Aurora Ophelia Lexington
Bu sefer sağlam bir şekilde inmiştim. İki ayağımın üstünde duruyordum. Etrafıma bakındım. İkindi vakti gibi görünüyordu. Kırsalın temiz kokusunu içime çektim. Neşeyle yerimde zıpladım ve kahkaha attım..
Tanrım inanamıyordum. Başarmıştım. Evime dönmüştüm.
Şimdi yapmam gereken tek şey sevgili nişanlımı bulmaktı. Avucumun içindeki yüzüğü parmağıma taktıktan sonra elimi havaya kaldırıp parmağımdaki yerine dönmüş oluşunu neşeyle seyrettim. Defne ona iyi bakmıştı.
"Evet, şimdi yapmam gereken tek şey ailemin yanına dönmek," kendi kendime mırıldanırken kırsaldaki araba yolunun kenarında yürümeye başladım.

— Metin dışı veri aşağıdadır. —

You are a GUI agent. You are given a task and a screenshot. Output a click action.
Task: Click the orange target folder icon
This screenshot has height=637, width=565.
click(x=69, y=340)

Şu geçiş işini biraz daha kolay yapmalılardı. Tam konuma ışınlanmak mümkün değil miydi? Ya da belki de sadece ben acemiydim. Bir süre yürüdükten sonra bir at arabasının sesini duyduğumda durup döndüm. 19.yüzyılda otostop yapılıyor muydu? Olmadı atların önüne atlar ve arabacının beni fark edip durmasını umut edebilirdim. Neyse ki arabacı ona işaret ettiğimi fark etti ve yavaşlayıp durdu. Arkasına dönüp arabanın arkasındaki kişiye bir şeyler söyledi. Arabanın kapısı açıldığında içinde yaşlı sayılabilecek bir adamın başı göründü. Beni kısaca inceledi.
"Neden arabamı durdurdunuz hanımefendi?" birileriyle İngilizce konuşmayı bile özlemiştim.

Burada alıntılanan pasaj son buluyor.